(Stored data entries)
= = = = =
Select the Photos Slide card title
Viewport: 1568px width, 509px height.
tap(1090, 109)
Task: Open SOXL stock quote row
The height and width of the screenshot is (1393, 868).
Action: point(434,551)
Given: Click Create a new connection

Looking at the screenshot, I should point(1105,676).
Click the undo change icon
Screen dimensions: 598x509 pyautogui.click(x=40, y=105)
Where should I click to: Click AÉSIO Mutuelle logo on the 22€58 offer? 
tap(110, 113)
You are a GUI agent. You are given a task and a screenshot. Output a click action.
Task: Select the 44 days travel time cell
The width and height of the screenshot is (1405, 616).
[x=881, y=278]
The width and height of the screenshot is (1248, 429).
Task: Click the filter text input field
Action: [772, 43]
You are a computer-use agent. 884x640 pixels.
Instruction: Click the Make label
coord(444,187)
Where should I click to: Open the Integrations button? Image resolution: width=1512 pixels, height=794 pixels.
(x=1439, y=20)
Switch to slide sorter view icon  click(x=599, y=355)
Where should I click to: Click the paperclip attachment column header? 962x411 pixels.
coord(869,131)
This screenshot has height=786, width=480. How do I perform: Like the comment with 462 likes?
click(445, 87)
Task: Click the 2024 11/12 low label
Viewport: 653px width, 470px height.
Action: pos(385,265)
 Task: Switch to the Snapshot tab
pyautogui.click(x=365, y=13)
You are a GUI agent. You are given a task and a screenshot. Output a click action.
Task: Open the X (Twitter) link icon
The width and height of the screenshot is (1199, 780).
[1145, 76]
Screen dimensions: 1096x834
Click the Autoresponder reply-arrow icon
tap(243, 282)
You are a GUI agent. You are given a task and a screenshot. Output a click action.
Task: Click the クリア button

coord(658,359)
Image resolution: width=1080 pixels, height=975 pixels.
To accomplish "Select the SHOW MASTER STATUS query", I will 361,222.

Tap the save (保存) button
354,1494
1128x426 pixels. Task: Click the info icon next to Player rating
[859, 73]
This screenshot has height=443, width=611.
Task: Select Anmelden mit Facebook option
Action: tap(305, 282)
= = = = =
WHAT TO WORK ON
Copy all of the data. Keep every word exactly as it is.

PROBLEM SOLUTION
Select the Photos Slide card title
Viewport: 1568px width, 509px height.
tap(1090, 109)
Task: Open SOXL stock quote row
The height and width of the screenshot is (1393, 868).
Action: point(434,551)
Given: Click Create a new connection

Looking at the screenshot, I should point(1105,676).
Click the undo change icon
Screen dimensions: 598x509 pyautogui.click(x=40, y=105)
Where should I click to: Click AÉSIO Mutuelle logo on the 22€58 offer? 
tap(110, 113)
You are a GUI agent. You are given a task and a screenshot. Output a click action.
Task: Select the 44 days travel time cell
The width and height of the screenshot is (1405, 616).
[x=881, y=278]
The width and height of the screenshot is (1248, 429).
Task: Click the filter text input field
Action: [772, 43]
You are a computer-use agent. 884x640 pixels.
Instruction: Click the Make label
coord(444,187)
Where should I click to: Open the Integrations button? Image resolution: width=1512 pixels, height=794 pixels.
(x=1439, y=20)
Switch to slide sorter view icon  click(x=599, y=355)
Where should I click to: Click the paperclip attachment column header? 962x411 pixels.
coord(869,131)
This screenshot has height=786, width=480. How do I perform: Like the comment with 462 likes?
click(445, 87)
Task: Click the 2024 11/12 low label
Viewport: 653px width, 470px height.
Action: pos(385,265)
 Task: Switch to the Snapshot tab
pyautogui.click(x=365, y=13)
You are a GUI agent. You are given a task and a screenshot. Output a click action.
Task: Open the X (Twitter) link icon
The width and height of the screenshot is (1199, 780).
[1145, 76]
Screen dimensions: 1096x834
Click the Autoresponder reply-arrow icon
tap(243, 282)
You are a GUI agent. You are given a task and a screenshot. Output a click action.
Task: Click the クリア button

coord(658,359)
Image resolution: width=1080 pixels, height=975 pixels.
To accomplish "Select the SHOW MASTER STATUS query", I will 361,222.

Tap the save (保存) button
354,1494
1128x426 pixels. Task: Click the info icon next to Player rating
[859, 73]
This screenshot has height=443, width=611.
Task: Select Anmelden mit Facebook option
Action: tap(305, 282)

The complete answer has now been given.